> Source passage
<<<<

The Voice: Hey, Kevin. What do you have there?

Kevin Caron: Another important tool in my studio. In keeping with this series of how-to videos on how, and in what order, I acquired my metal working tools, this one changed the way I do my work as a metal artist.

For the longest time I was using the oxygen acetylene cutting torch for all my steel cuts; that or a hacksaw. I had a little cut-off blade on my little 4-inch grinder for awhile. Then I broke down and bought a plasma cutter. Do you know what a plasma cutter is?

The Voice: No.

Kevin Caron: This is the plasma cutter that I bought to replace the oxygen acetylene rig. I still keep that for bending, or if I've got really thick steel to cut. But this will work up to about a half inch. It cuts a quarter; it'll shear a half.

>>>>

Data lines

<<<<

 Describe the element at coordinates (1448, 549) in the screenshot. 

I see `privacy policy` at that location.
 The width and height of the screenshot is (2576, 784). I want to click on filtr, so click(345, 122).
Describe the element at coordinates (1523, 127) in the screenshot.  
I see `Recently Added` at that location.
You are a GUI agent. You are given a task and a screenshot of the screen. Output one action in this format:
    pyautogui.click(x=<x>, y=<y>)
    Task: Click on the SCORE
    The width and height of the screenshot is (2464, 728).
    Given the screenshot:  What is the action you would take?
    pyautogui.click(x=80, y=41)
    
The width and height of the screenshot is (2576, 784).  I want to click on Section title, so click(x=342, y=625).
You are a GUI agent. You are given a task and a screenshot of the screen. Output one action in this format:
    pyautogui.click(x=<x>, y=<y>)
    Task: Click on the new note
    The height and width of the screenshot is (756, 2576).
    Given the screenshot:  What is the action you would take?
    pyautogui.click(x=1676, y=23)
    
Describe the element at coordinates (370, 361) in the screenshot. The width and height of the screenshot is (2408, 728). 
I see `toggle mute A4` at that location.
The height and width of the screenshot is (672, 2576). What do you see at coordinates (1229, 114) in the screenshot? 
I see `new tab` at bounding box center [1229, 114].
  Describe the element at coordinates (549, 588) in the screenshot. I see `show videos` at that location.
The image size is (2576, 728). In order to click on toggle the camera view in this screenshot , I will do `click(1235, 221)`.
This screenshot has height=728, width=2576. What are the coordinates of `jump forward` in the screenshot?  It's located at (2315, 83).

>>>>

> Work to be completed
From the plasma cutter transcript, pull out the passage starting with "Kevin Caron: This" and going on through "shear a half.".

> Result of the task
Kevin Caron: This is the plasma cutter that I bought to replace the oxygen acetylene rig. I still keep that for bending, or if I've got really thick steel to cut. But this will work up to about a half inch. It cuts a quarter; it'll shear a half.